_Data extracts_

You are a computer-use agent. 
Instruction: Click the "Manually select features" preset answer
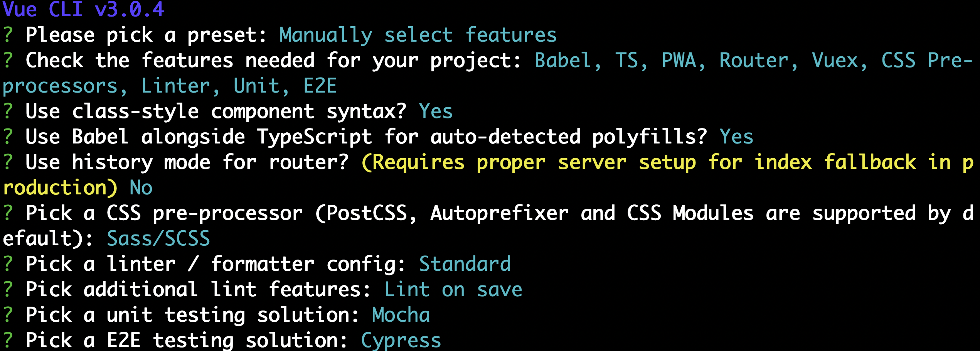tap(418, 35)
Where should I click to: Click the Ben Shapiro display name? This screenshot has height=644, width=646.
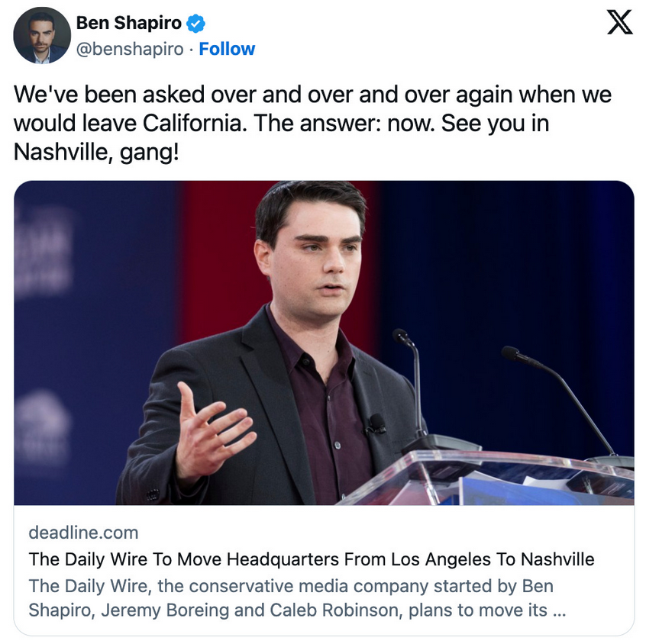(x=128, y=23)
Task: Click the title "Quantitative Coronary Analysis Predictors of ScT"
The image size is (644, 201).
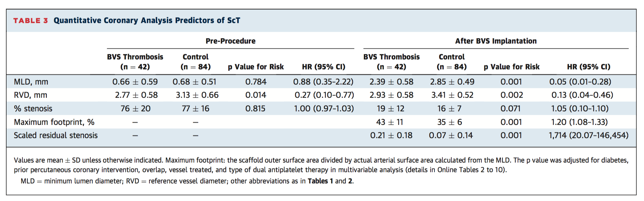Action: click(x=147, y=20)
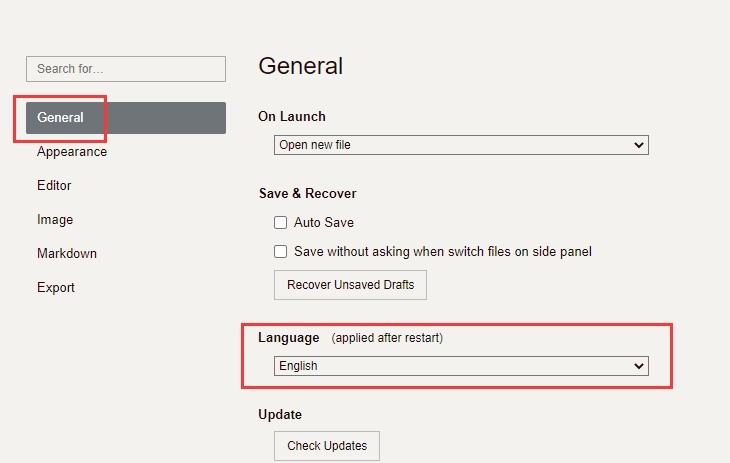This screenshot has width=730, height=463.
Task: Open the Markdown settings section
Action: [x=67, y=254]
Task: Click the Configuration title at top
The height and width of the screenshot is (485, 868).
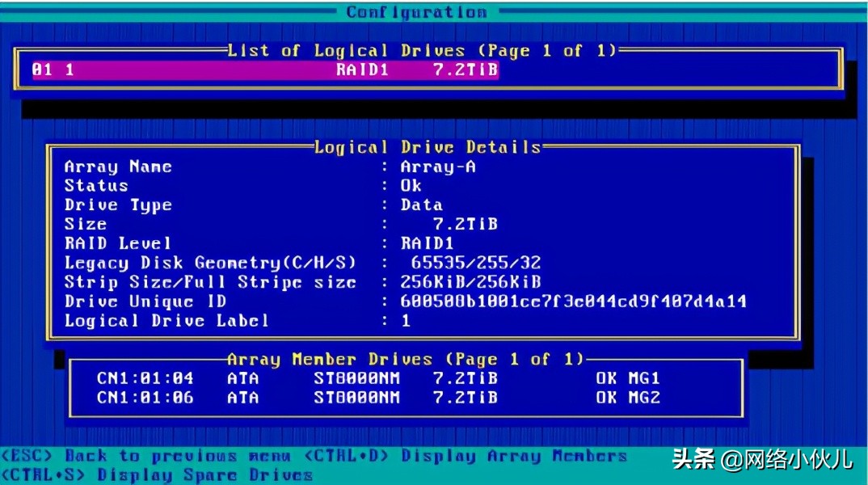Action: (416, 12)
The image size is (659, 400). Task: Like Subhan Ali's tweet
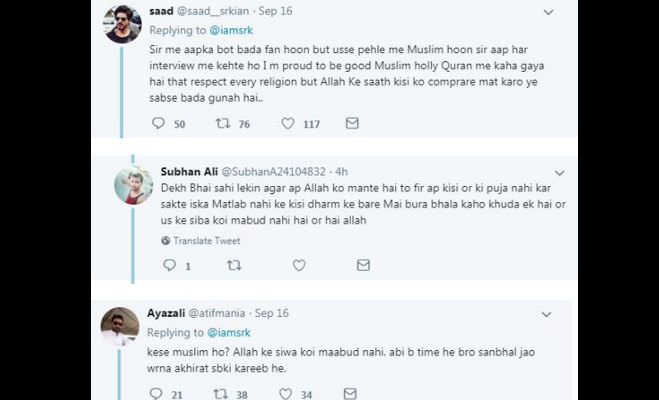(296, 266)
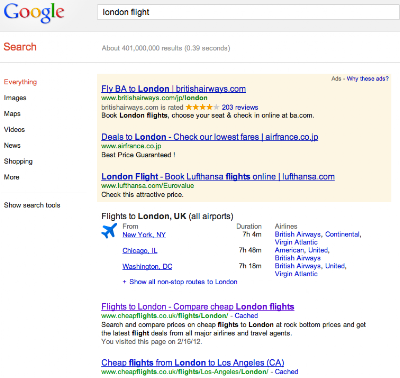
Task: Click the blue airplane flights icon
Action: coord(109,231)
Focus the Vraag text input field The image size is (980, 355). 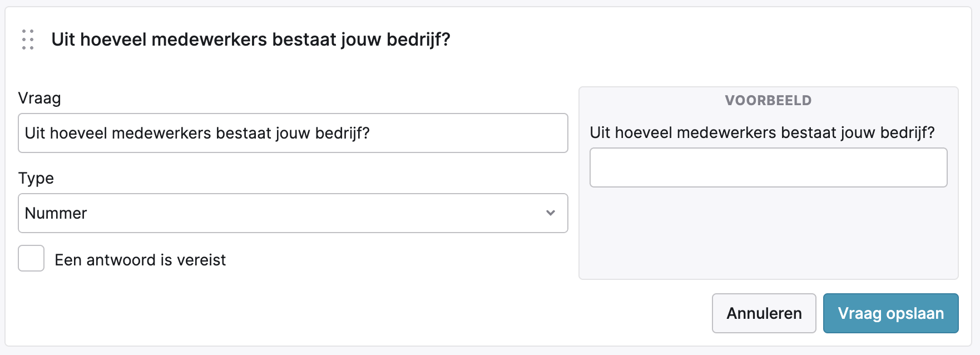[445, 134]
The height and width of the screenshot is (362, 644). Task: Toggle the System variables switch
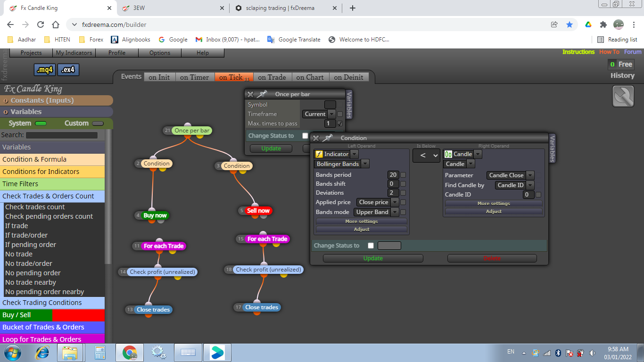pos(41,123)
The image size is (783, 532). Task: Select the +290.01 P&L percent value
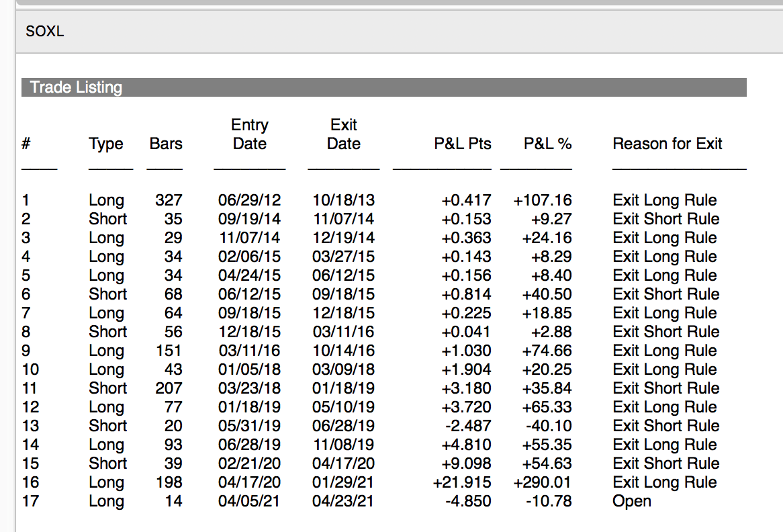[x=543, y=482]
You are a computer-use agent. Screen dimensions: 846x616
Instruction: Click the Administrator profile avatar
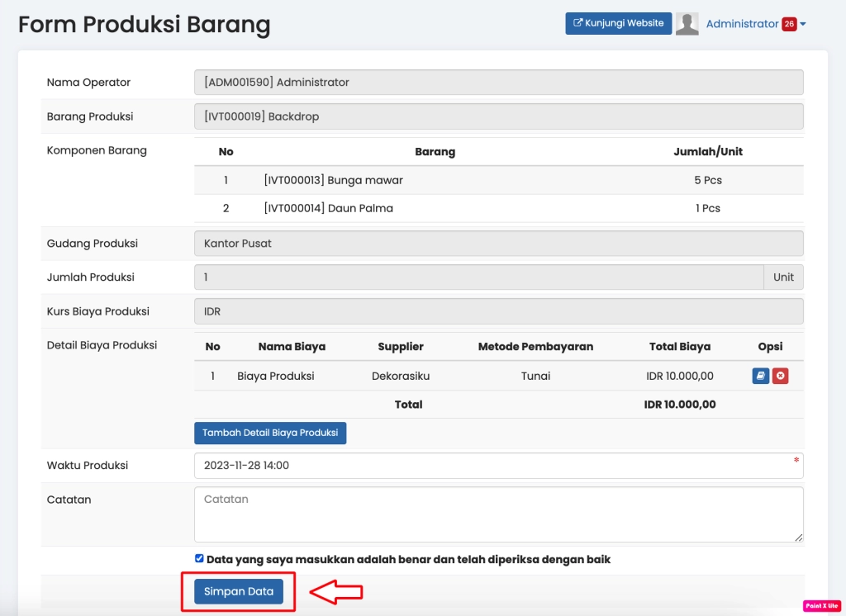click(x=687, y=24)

_Exercise objective_
Every line from the one that contains "The image size is (783, 532)." through the end of the records above is to be reproduced exactly; no picture goes in the copy.

_Expected answer_
The image size is (783, 532). Task: Select the +290.01 P&L percent value
[x=543, y=482]
You are a computer-use agent. Screen dimensions: 846x616
Instruction: Click the Administrator profile avatar
click(x=687, y=24)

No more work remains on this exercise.